AI data centers not only require chips but also massive amounts of electricity. While everyone is focused on Nvidia, power plant builder Argan (AGX) just delivered a very interesting report card. 📊
Here are the key highlights for Q3 FY26:
1. Backlog Hits Record High (Backlog is King) 📜
The most eye-catching data isn't revenue but the staggering $3 billion backlog.
- This means extremely high revenue visibility in the future.
- Main drivers: Natural gas projects (79%) and renewables (16%).

2. Profitability Significantly Improved 💰
Although revenue dipped slightly by 2.3% YoY to $251 million due to project transitions, profitability strengthened:
- Gross Margin: Rose to 18.7% (vs. 17.2% last year).
- EPS: $2.17 (vs. $2.00 last year).
- Reasons: Better project mix, strong pricing power, and fewer competitors.

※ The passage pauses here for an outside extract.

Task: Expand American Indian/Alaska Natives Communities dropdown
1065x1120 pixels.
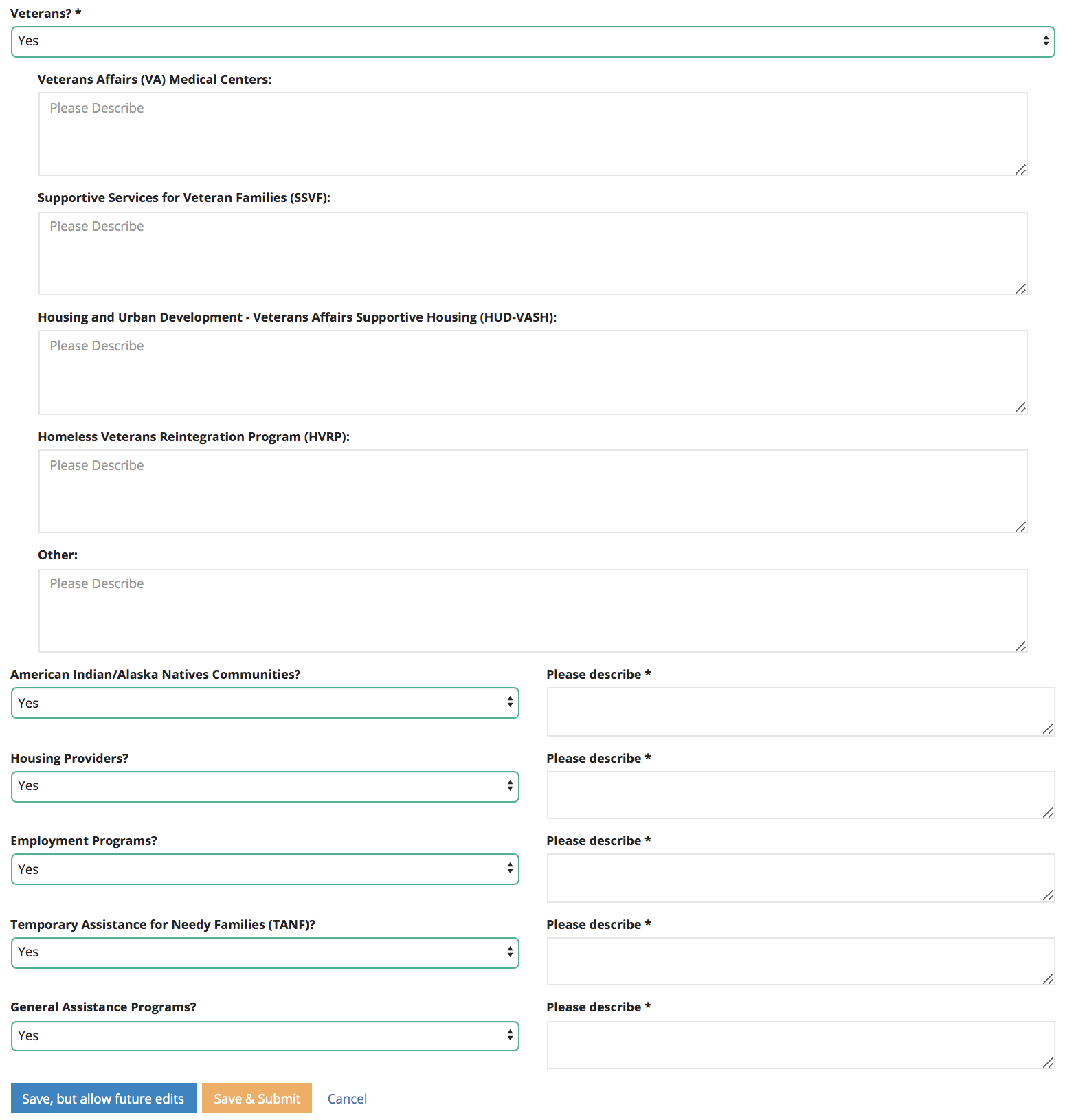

3. Why Is It a Key Player in AI Infrastructure? 🏭
Management made it clear in the call: AI data centers and reshoring manufacturing require 24/7 uninterrupted power supply.
- Wind/solar are intermittent and must rely on natural gas power to stabilize the grid.
- Argan is one of the few EPC firms capable of handling such complex combined-cycle gas plants, with deeper moat than expected.
4. Rock-Solid Balance Sheet 🛡️
- Zero debt.
- Cash and investments total $726 million.
- Dividend raised 33%, with ongoing share buybacks.

💡 Bottom Line:
Argan is riding the "supercycle" of energy infrastructure. If you're bullish on AI-driven long-term power demand, this $3B-backlog, zero-debt company belongs on your watchlist.